Thus, when eversmoke==1 the person answered yes to J26 or J27. Now we want to check if there are there any respondents who answered J29 even though they said they had never smoked:

nids%>%
  filter(!is.na(w1_a_j29) & eversmoke!=1 & adult20==1) %>%
  nrow

## [1] 51

So there are 51 observations where respondents gave an answer to J29 even though they had previously said they never smoke. Next we check whether these 51 observations were valid answers or whether they were simply coded with negative non-response codes,

nids%>%
  filter(!is.na(w1_a_j29) & eversmoke!=1 & adult20==1)%>%
  select(w1_a_j29)

## Adding missing grouping variables: `hhid`

## # A tibble: 51 x 2
## # Groups:   hhid [49]
##      hhid w1_a_j29
##     <int>    <int>
##  1 101100       -8
##  2 101929       -3
##  3 101954       -3
##  4 102772       11
##  5 103120       -3
##  6 103151       -3
##  7 103210       51
##  8 103317       -3
##  9 103333       -3
## 10 103421       -3
## # ... with 41 more rows

Most of values are assigned a missing code.
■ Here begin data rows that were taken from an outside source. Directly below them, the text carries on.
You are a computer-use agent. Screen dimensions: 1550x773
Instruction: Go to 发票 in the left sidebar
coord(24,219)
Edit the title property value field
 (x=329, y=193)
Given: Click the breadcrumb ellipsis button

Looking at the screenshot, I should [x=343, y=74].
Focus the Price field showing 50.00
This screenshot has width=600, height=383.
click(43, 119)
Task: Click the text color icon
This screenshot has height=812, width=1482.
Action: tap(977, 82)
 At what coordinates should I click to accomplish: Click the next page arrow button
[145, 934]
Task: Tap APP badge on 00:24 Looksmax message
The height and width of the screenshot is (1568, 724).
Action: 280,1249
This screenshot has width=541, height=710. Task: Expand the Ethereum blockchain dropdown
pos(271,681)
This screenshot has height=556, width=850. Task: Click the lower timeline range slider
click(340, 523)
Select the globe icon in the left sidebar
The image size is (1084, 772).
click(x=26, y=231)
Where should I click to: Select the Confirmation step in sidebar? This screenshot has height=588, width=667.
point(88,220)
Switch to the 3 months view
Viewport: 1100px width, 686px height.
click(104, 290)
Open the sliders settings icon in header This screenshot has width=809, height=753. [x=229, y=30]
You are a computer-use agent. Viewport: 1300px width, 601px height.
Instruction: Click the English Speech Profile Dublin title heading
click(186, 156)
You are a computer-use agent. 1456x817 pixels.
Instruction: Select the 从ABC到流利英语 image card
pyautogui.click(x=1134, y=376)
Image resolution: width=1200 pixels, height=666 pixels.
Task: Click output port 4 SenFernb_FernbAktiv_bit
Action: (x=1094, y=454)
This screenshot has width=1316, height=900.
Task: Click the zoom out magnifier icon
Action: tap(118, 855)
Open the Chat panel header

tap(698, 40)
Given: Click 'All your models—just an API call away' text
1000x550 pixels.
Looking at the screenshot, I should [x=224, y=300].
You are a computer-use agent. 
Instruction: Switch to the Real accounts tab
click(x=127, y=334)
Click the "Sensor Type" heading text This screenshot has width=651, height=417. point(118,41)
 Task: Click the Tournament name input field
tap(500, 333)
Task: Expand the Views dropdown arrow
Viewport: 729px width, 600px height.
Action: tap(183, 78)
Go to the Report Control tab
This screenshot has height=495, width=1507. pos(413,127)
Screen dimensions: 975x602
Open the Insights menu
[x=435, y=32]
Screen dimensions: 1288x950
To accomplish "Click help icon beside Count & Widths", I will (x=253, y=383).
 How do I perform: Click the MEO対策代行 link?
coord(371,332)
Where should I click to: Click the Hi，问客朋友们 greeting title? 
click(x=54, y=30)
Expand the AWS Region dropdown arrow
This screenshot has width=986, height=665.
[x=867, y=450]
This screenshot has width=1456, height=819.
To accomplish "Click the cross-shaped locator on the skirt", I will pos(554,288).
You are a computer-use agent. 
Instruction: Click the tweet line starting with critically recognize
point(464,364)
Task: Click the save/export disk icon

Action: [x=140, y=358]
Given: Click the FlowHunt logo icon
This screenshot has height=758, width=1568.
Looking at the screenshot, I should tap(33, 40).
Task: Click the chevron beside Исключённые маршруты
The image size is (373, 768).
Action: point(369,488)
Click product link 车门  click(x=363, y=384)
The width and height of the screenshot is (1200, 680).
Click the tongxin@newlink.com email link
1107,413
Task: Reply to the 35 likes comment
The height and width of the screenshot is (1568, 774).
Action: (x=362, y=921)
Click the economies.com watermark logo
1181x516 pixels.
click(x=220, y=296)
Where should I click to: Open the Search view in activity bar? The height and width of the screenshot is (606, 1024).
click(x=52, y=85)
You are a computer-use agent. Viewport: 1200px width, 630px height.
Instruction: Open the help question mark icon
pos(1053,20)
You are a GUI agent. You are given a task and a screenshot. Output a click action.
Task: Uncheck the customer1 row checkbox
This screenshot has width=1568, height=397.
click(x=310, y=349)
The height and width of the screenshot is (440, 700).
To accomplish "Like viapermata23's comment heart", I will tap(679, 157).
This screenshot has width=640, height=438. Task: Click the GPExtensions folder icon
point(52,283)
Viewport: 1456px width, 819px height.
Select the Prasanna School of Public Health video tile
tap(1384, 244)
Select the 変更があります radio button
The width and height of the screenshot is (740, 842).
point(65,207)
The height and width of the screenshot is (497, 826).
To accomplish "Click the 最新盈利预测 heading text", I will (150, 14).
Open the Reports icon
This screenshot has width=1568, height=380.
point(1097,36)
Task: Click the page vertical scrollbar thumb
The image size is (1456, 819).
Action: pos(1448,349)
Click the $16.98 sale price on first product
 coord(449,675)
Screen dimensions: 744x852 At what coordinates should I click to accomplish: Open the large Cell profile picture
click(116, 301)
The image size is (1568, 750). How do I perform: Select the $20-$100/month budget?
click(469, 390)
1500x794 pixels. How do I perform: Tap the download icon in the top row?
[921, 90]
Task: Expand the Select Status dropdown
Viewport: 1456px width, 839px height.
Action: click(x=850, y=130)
But there are 5 cases where a valid age is given. What would you do with these respondents?

Now let’s consider the non-response categories. From the documents, we know what values are assigned to “Don’t know”, “Refused”, “Not applicable” and “Missing”. The non-responses are all given negative values. How many people did not give valid ages in response to this question of when they started smoking?

nids%>%
  filter(w1_a_j29 <0 & adult20==1)%>%
  nrow

## [1] 455

We will want to exclude these negative observations from our analysis, so let’s create a new variable called smoking_age that only contains the non-negative responses. We also restrict the variable to only include adults over the age of 20.

nids<-nids%>%
  mutate(smoking_age = ifelse(w1_a_j29 > 0 & !is.na(w1_a_j29) & adult20==1,w1_a_j29,NA))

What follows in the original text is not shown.